**Problem details**
Continue the message below about describing RDF tests, starting right after its last line.

**Passage provided**
As the bunch of people who seemed most interested in the testing aspects
at the last telecon, I thought I'd poll you all about this.

Dave B's got a schema for describing the results of parser tests here:
http://ilrt.org/discovery/2001/03/parser-tests/
(schema is at http://ilrt.org/discovery/2001/03/parser-
tests/schema.rdfs )

but we really need something a little more general.

Tests seem to really be boolean functions of a set of inputs; the inputs
in question are generally pieces of RDF (or ntriples). Tests we've got
thus far are:

positive parser test ( rdf document, ntriples document )
	succeeds if the rdf document parses to produce an rdf model
	equivalent to that specified by the ntriples document

negative parser test ( "nrdf" document )
	succeeds if the document is rejected as being illegal rdf

and suggested tests are also:

positive entailment test ( doc1, doc2 )
	succeeds if the rdf in doc1 entails that in doc2

negative entailment test ( doc1, doc2 )
	succeeds if doc1 and doc2 are legal rdf but doc1 doesn't
	entail doc2.

- I think Jeremy has some other test types he'd ilke to include.
It's worth pointing out that not every input to a test has to be a
document (it could be a literal, such as Dave B's "number of statements
produced").

This is all pretty straightforward, and doesn't have to be overly
complicated; a manifest file can just list a whole bunch of tests one
after another (ie, we don't need to tie them up in a sequence or other
container).

However, there is a problem that crops up principally during parser
tests: some of the RDF/XML parser tests assume (and exercise) a given
base URI for the document (those involving rdf:id in particular). But
we're intending to ship these tests as a ZIP file, so we need to give a
local addres for the test too.

So to describe a single input we need to give:

- type of document (rdf/xml, ntriples, etc)

**Information provided**
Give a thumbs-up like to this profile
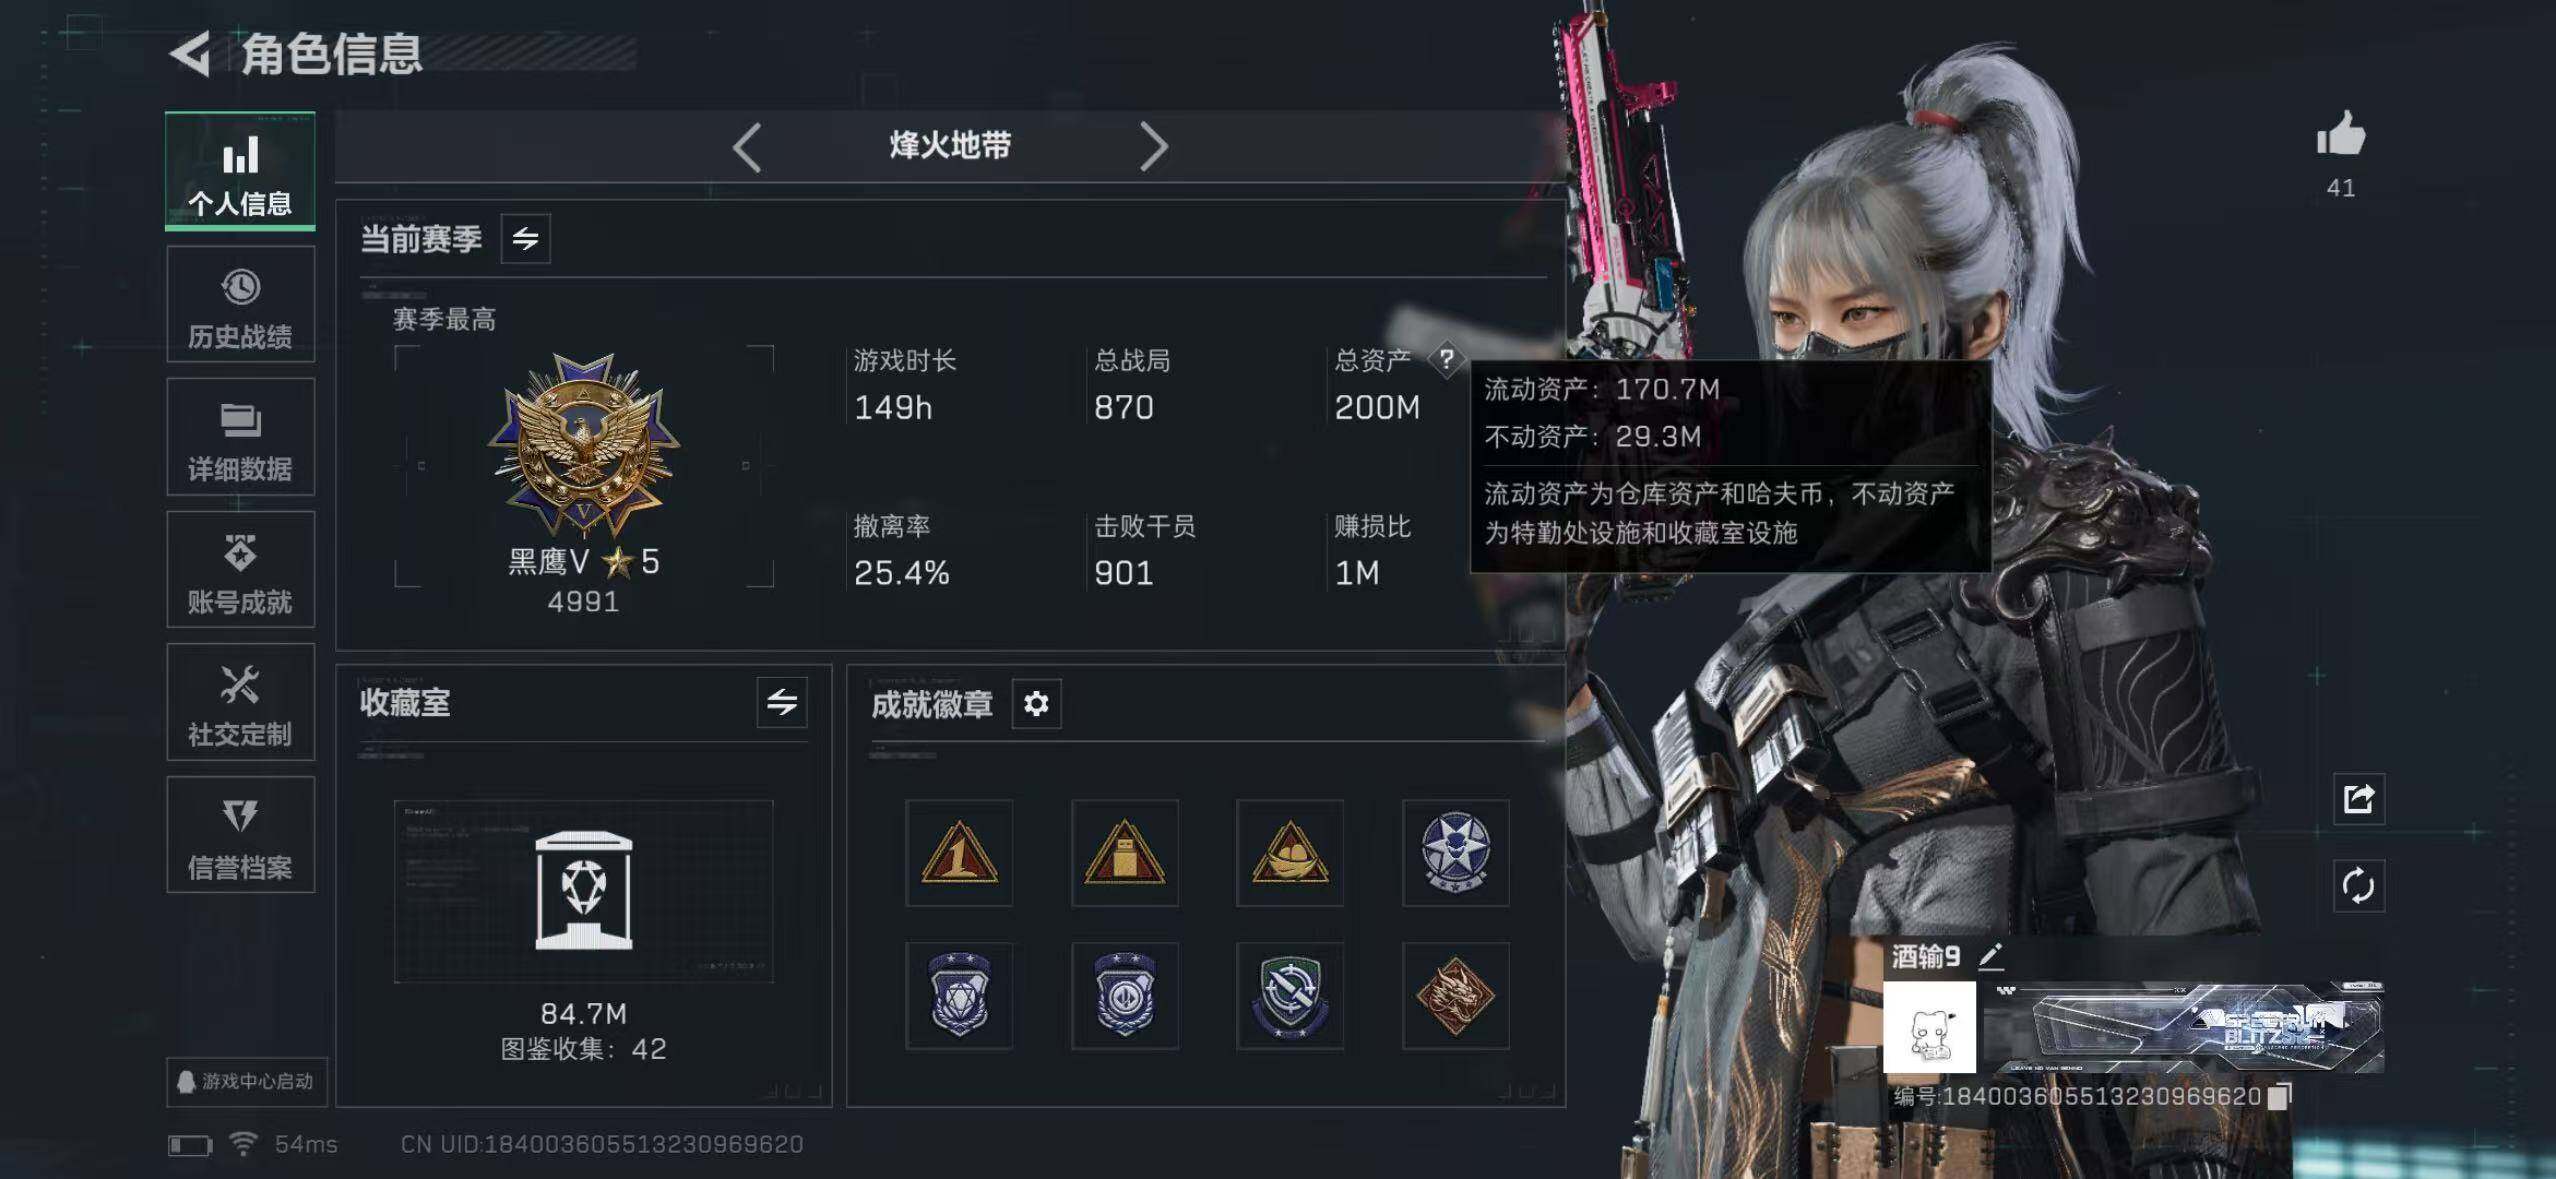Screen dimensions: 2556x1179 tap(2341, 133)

**Output for this task**
- base URI of document (if applicable)
- relative path to instantiation of document

And these lead to stylistic issues.

First: we can have the URI of the resource describing an input actually
_be_ the base URI of the document.
Alternatively, we can have some other URI for the document (or keep it
anonymous) and hang a property off it giving the address of the
"canonical instantiation".
In this latter case, there's a secondary issue: should the base URI be a
resource or a literal?

The second issue is how you give a relative path (ie, within the ZIP) to
a local instantiation of an input document. Do you use a file: uri with
a relative (or absolute?) path? Or just a literal?


Weighing against this is the need to keep the manifest file simple and
regular (so it can be parsed only using a simple XML parser, if
required - to bootstrap parser tests).


jan

PS. My feelings are: use anonymous nodes to represent an input document,
and literals to give addresses of instantiations (base URI and local
copy) - but that might be a little contentious.



--
jan grant, ILRT, University of Bristol. http://www.ilrt.bris.ac.uk/
Tel +44(0)117 9287088 Fax +44 (0)117 9287112 RFC822 jan.grant@bris.ac.uk
Hang on, wasn't he holding a wooden parrot? No! It was a porcelain owl.